Above all, the world-famous Kangra paintings, indeed, were patronized by no other than by Raja Sansar Chand of Tira Sujanpur. It is because of these paintings that even till today the obscure places like Tira Sujanpur and Nadaun scintillate in the annals of the history of pahari paintings.

Language:

  • Bulk of the people speak pahari which, indeed, is akin to other dialects spoken in Mandi and Bilaspur areas and the Kangri spoken in Kangra district.
  • The accent of the language vary after every 10-15 kms. even within the district. Hamirpur, as the highest literate district, its bulk of the population fluently speak Hindi.
  • There is no such language like community language and all castes who live in the district speak the same language.

Dress:

  • The common dress of the district is Kameez and pyjama.
  • Mostly elderly people use turban as headgear or Gandhi cap.
  • The women wear Kameez Salwar and Chadroo.
  • But, with the spread of education and consequent greater mobility in society, there is a tremendous outside influence on the dress of the people.

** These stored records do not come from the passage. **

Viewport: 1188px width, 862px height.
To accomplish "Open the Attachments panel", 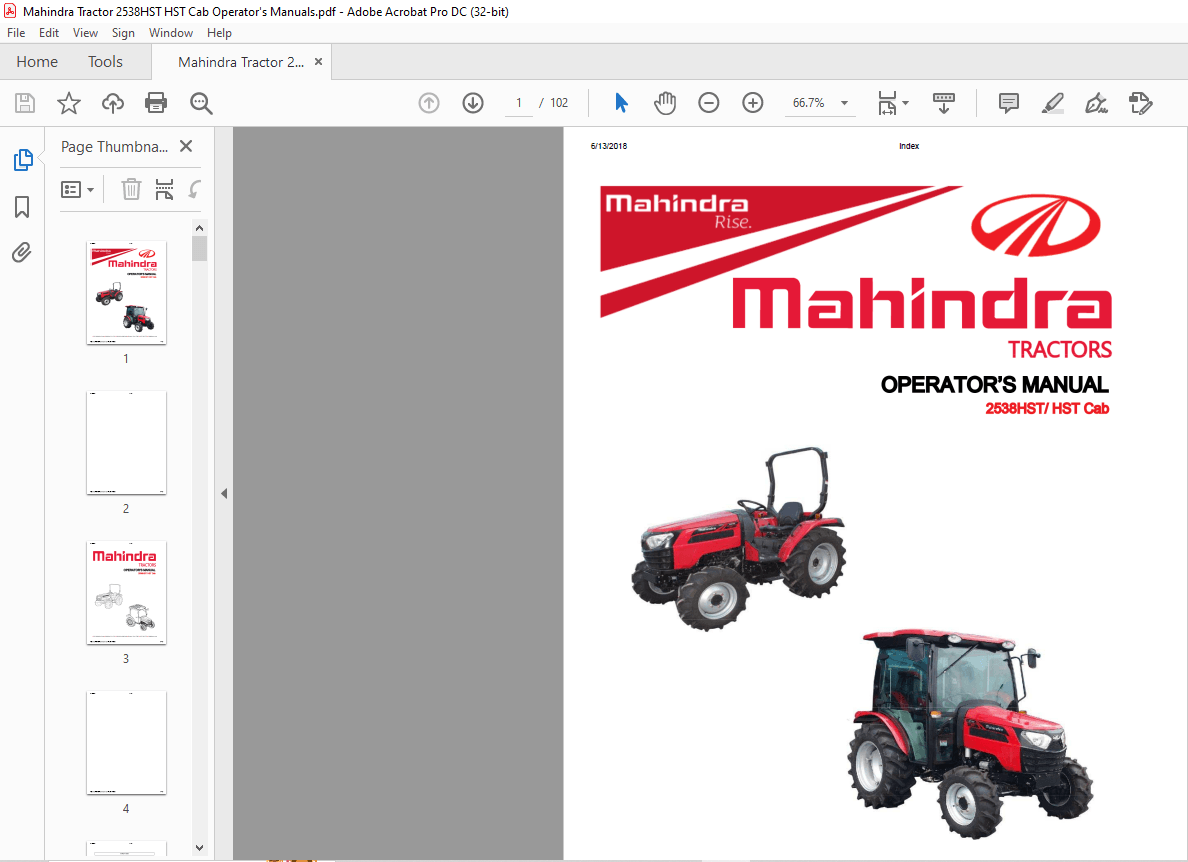I will pos(22,252).
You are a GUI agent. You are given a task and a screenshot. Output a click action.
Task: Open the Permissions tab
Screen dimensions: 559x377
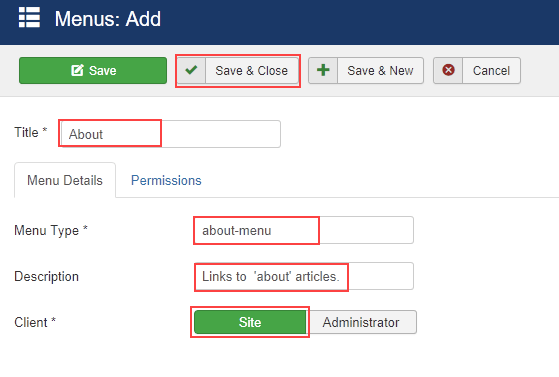166,180
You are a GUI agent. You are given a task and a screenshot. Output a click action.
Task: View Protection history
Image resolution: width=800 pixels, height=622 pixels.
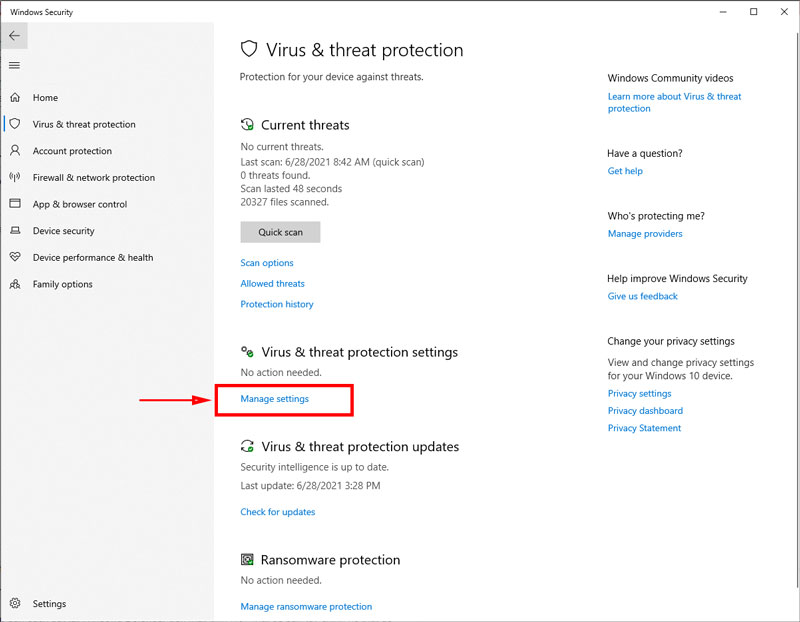point(277,304)
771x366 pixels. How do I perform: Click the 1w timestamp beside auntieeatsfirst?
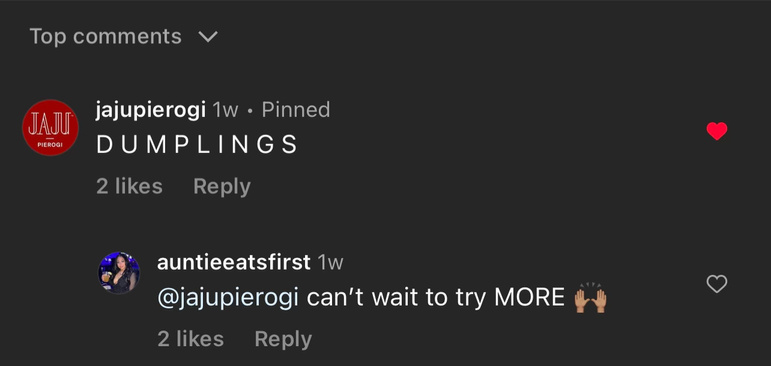tap(330, 263)
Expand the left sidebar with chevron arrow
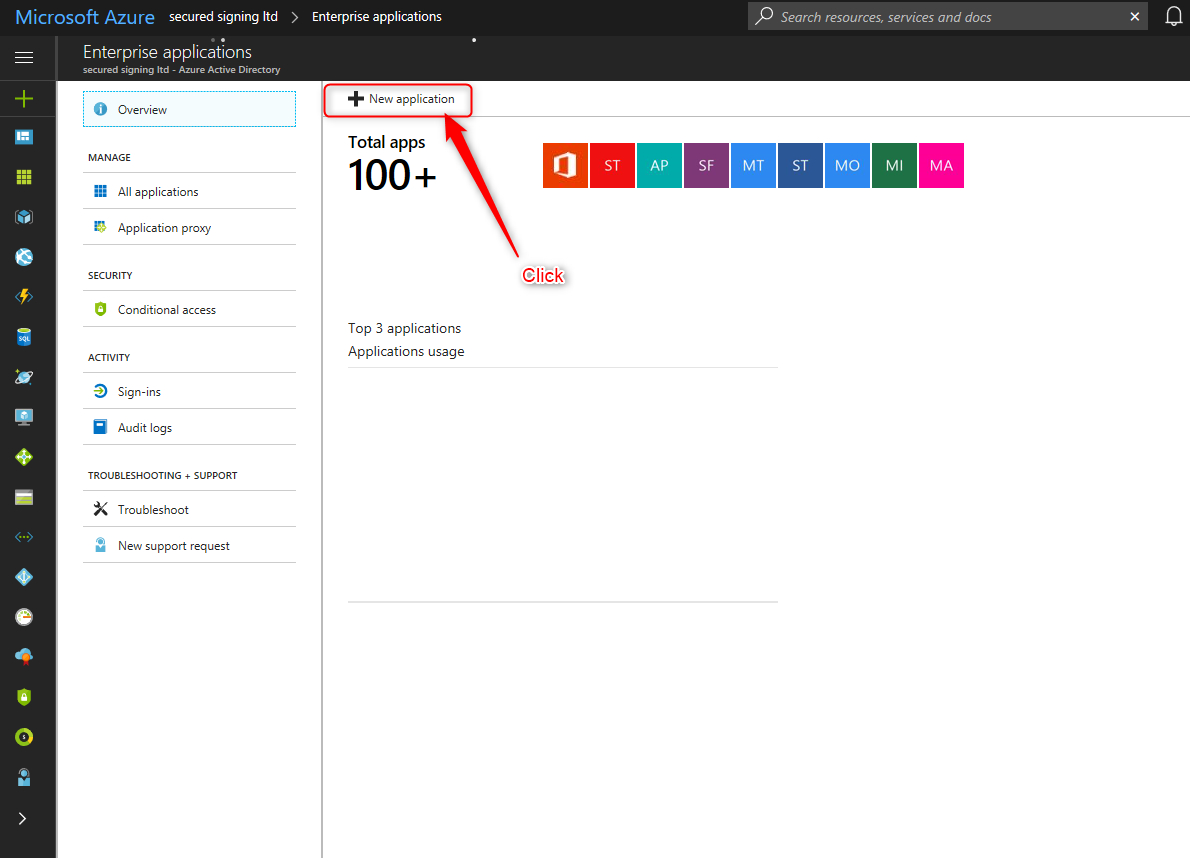 coord(24,818)
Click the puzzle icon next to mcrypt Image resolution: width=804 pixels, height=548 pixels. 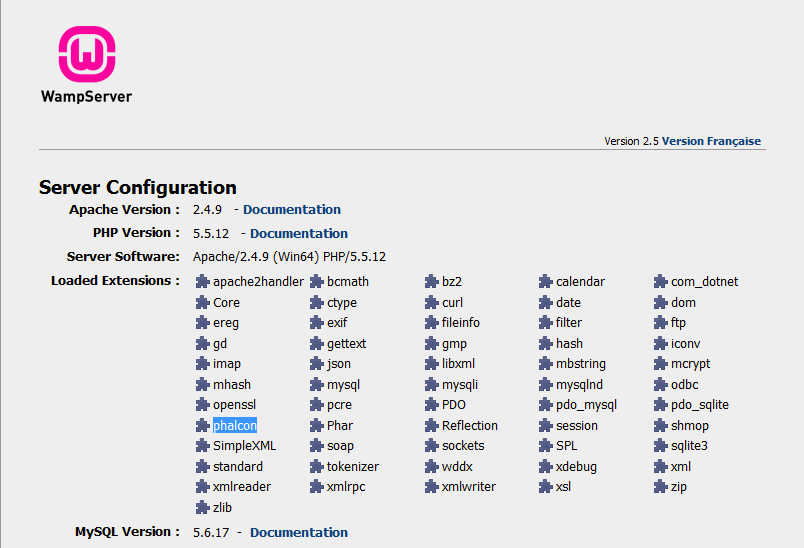pos(661,364)
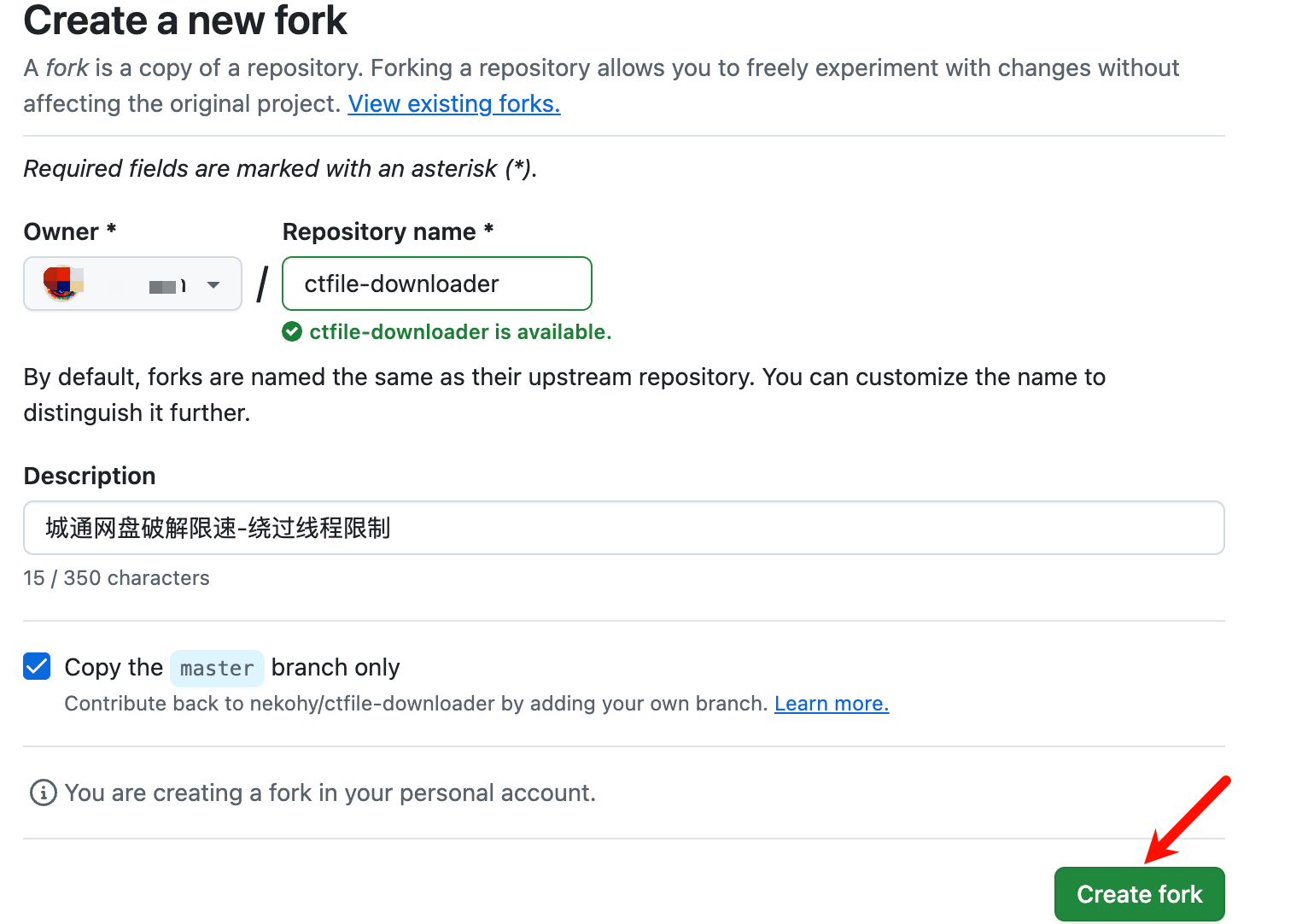
Task: Click the slash separator after Owner
Action: coord(262,284)
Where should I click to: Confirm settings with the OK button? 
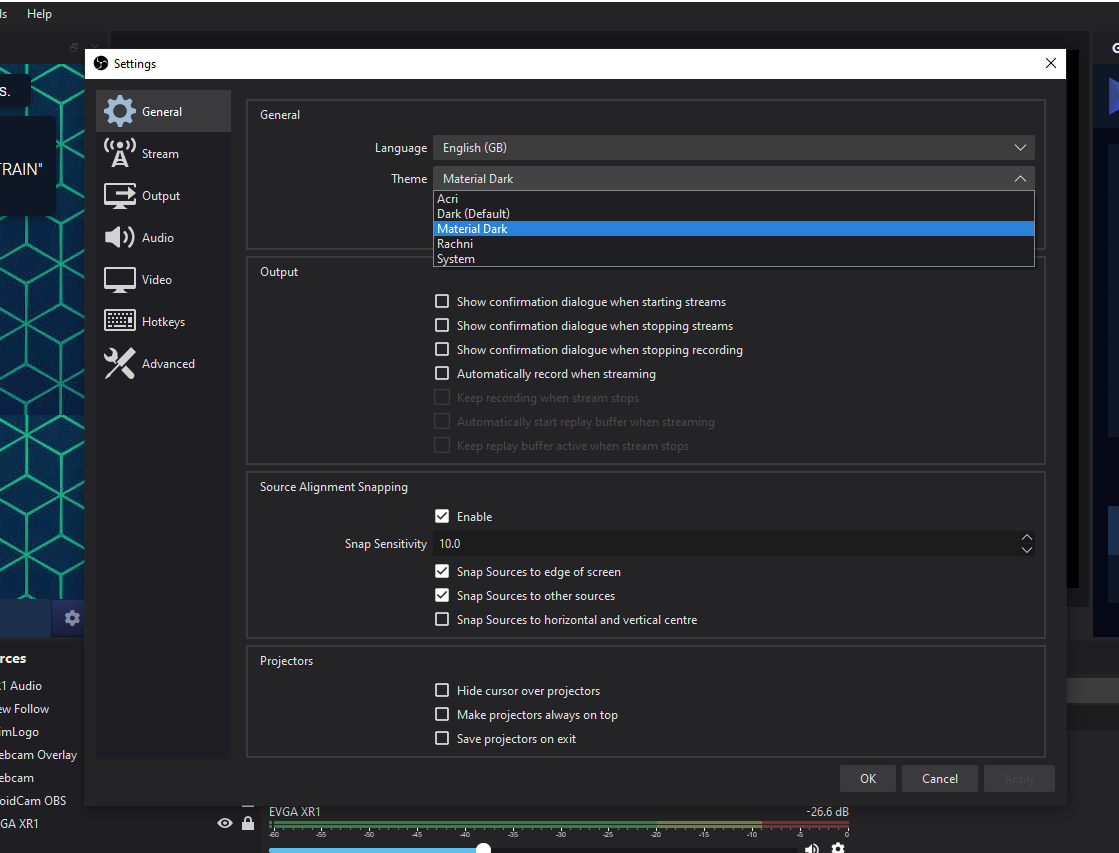pyautogui.click(x=867, y=778)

Among the younger population, it is common to find the latest modern dresses of the cities. Ladies still have the liking for ornaments of which most common are ‘NATH’ and ‘TIKKA’.

Food Habits:

  • Rural population is mainly dependent on agriculture and grow various crops such as wheat, barley, gram, masur in ‘Rabi’ season.
  • Maize, paddy, black grams and kulth etc. in the ‘Kharif’ season.
  • People like wheat, rice as well as maize ‘roties’ with ‘lassi’, and ‘sarson-ka-sag’.
  • They also like curry. Some people also eat meat and drink.
  • Fish is easily available in the rivers, khads and nallahs which flow through the district.
  • Population living in rural area keep goats and sheep and some people in rural as well as in urban areas are also running poultry farms which easily meet the demand of district.
  • To meet the heavy demand of the fish in the urban areas, Fishery Department also imports the fish from neighbouring districts of Bilaspur and Una.
  • The population of district is mixed of vegetarian and non-vegetarian.

Contribution of the district in the form of any historical figure:

  1. The district is called “The Land of Bravemen”. A large number of youths of District are serving in the Indian Army.
  2. The famous ancient Sidh Baba Balak Nath Temple is situated in the district.
  3. The district occupies top position with a literacy rate of 88.15 percent in the state.